◆ **WHAT THE EXERCISE ASKS**: Report every line of the records below that contains the string "button", copying each such line in full.

Records for locating described items:
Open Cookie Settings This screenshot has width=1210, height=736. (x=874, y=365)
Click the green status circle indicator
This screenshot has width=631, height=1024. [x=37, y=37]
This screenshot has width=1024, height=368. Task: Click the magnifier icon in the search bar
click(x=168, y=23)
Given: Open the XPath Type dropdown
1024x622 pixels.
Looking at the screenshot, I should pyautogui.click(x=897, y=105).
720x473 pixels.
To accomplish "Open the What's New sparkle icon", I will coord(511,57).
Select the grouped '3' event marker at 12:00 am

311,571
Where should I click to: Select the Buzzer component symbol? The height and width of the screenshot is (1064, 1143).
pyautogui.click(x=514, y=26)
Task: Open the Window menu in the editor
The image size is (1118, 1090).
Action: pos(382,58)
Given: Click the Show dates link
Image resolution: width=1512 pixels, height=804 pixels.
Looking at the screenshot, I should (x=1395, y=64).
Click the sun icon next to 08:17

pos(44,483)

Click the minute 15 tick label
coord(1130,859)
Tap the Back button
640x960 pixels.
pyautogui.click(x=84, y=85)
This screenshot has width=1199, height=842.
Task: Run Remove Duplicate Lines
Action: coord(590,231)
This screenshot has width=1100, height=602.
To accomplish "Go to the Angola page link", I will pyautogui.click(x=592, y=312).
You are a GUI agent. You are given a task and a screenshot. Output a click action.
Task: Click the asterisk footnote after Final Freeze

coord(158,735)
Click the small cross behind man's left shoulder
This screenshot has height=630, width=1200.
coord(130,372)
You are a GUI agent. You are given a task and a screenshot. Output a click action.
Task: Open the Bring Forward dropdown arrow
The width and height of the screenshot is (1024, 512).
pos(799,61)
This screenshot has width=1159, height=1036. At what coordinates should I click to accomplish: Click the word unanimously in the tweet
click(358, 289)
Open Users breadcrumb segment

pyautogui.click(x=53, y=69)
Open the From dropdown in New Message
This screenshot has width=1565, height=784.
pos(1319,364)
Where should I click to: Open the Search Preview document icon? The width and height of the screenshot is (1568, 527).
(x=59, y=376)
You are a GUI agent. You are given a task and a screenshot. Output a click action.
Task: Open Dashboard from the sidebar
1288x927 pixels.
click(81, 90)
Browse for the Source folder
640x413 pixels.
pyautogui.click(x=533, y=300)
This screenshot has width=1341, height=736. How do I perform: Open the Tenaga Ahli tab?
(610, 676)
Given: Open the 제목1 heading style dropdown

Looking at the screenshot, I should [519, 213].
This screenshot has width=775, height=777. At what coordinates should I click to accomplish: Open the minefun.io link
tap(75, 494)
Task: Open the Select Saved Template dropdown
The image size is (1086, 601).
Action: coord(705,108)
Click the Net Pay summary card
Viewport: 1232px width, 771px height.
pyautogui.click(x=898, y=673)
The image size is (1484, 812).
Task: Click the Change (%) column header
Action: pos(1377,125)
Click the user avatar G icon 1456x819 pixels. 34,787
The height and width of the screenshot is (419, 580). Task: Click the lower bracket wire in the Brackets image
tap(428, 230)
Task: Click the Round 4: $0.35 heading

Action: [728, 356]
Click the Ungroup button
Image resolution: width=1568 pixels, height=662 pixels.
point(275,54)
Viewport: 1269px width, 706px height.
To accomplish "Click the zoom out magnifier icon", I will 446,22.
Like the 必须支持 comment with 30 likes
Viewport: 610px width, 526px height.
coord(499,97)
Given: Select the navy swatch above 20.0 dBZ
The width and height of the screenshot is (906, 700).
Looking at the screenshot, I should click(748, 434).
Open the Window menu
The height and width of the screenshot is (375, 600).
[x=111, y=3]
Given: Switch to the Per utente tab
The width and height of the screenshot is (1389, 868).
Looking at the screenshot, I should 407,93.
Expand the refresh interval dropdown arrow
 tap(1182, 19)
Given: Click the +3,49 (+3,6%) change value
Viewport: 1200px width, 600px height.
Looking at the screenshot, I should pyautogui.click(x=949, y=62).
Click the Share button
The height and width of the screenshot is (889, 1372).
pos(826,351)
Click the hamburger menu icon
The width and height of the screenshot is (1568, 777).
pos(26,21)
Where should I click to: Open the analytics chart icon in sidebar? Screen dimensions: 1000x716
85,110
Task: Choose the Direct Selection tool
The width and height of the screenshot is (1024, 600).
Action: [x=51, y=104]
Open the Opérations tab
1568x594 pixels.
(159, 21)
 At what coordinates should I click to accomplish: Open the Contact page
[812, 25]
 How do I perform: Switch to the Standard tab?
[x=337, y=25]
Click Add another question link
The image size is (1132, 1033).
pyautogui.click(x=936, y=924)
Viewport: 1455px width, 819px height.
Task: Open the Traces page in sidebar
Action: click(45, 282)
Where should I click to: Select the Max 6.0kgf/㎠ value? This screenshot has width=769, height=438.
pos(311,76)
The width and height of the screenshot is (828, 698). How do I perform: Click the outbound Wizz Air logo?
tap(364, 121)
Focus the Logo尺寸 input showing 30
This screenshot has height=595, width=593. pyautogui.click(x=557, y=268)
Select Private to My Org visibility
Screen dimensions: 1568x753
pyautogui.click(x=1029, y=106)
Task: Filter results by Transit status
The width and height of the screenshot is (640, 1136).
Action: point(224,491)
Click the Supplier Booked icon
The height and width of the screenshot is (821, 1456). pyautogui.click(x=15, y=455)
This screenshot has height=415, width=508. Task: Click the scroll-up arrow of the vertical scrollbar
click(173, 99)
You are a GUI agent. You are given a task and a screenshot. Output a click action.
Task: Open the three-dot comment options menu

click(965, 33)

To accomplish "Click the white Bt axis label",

◆ **ANSWER TO THIS TASK**:
Tap the Back button
Click the Ungroup button
Click the Share button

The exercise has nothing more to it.